Document text:
-=-=-
Streaming Video Over LAN with FFMPEG

4 March '19

17 January '22

I’ve been offline for a while and I figured it’s probably time to check back in with something completely different. This may not be my usual shtick, but I’m super happy I had the opportunity to do this, and I wanted to share a bit about it. Without further ado, this is “Streaming Video Over LAN with FFMPEG”. (Alternatively, “Spying on Your Friends.”)

Setup and Constraints

First things first, I’ll let you know a bit about my set up and constraints. I had access to a USB webcam hooked up to a Raspberry Pi Model B+ (I’ve heard this will work fine with a Zero W, too, but I didn’t have the right adapters for it) with a 16 GB USB key jammed in there for storage. On the receiving end, I had my laptop to pull down the video.

This whole thing, while being something I’ve wanted to do for a while regardless, came about when I was asked to help with the back-end of an at-home escape room. With this in mind, I knew that my setup could only tolerate moderate (2-5 seconds) latency, and that I’d need both audio and video feeds. I also decided that storing the video as we stream it would be a nice touch, as it would allow us to make a best-of video later and hand it out to the participants.

Initial Attempts

Once I knew what I had to do, I set about learning FFMPEG. I’d used it before for simple file type conversion, but I had never attempted something like this with it. As such, I got to Googling. I saw plenty of people using FFSERVER to facilitate the stream, so I gave that a go and it worked!

Sort of. It was the first attempt that actually allowed me to stream video over the network successfully, but it wasn’t great. There was a good bit more latency than I was expecting, and the set up was a little heavier than I would’ve liked. FFSERVER required that I define stream and feed objects in an /etc/ffserver.conf file and send data to those. I was a complete novice when it came to encoding, decoding, containers, etc, so finding the right settings for these was really just trial and error. In the end, it just didn’t feel like the right path for me to go down, so I opted to try my hand at pure FFMPEG.

That’s not to say that FFSERVER won’t be right for you, however, as it did have some upsides. I liked that it let me stream to localhost and pull down the video from the Pi via it’s local IP address. Streaming with FFMPEG alone required that I send the stream to any receivers directly, which meant that I had to know exactly what computers would be monitoring the feed. I also liked that using FFSERVER allowed me to view the stream in VLC. This is something that should theoretically still work with pure FFMPEG, but I could never get it set up. All of this was fine for my purposes, but I understand that not everyone will be able to ditch FFSERVER so easily.
-=-=-
Entries:
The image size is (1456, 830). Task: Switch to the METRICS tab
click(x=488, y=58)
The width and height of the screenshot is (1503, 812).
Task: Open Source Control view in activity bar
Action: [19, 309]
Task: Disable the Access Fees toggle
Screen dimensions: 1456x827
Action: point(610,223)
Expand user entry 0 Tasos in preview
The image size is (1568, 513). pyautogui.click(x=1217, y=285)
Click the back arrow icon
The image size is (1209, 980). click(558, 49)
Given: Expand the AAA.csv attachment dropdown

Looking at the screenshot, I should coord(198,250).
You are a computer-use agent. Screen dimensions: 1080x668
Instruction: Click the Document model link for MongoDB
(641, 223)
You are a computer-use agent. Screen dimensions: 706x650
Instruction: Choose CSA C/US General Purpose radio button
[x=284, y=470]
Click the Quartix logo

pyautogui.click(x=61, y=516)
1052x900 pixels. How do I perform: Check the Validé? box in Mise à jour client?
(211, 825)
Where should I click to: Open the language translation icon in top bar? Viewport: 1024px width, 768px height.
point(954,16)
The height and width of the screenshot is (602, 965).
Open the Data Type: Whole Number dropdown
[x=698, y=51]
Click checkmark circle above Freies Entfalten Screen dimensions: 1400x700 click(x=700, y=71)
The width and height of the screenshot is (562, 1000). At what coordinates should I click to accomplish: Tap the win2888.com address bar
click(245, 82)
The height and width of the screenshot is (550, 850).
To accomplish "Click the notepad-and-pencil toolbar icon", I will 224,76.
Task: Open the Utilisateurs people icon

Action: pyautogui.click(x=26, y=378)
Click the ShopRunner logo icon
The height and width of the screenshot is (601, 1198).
-=-=-
Prompt:
Carry the post on streaming video over a LAN with FFMPEG forward, starting right after its last sentence, which ends "not everyone will be able to ditch FFSERVER so easily."

Final result:
Making Progress

After I ditched FFSERVER I went about getting the stream to run through FFMPEG via UDP and this is what I came up with:

ffmpeg -s 1024x786 -i /dev/video0 \
    -preset ultrafast -tune zerolatency -codec libx264 \
	-f mpegts udp://192.168.2.61:8090

The line above resulted in pretty good video quality and only had about 2 seconds of latency. Let’s have a look at each piece of this command and see what’s going on.

Firstly, it’s important to note that the order of options in relation to streams matters here. FFMPEG allows you to specify input and output streams in a single command and it applies options to the next stream in the command. There are also global options which precede everything else, but I won’t really be covering those.

ffmpeg – The command to run. Yes, I’m fairly certain we all know this, but maybe it’ll help someone?

-s 1024×786 – This specifies the size of the video. Note that because this precedes the video input, it’ll apply to the video input stream and we’ll be capturing video at this size. If we put this in front of the output stream (after the video input), we’d be resizing the video after it’s been captured.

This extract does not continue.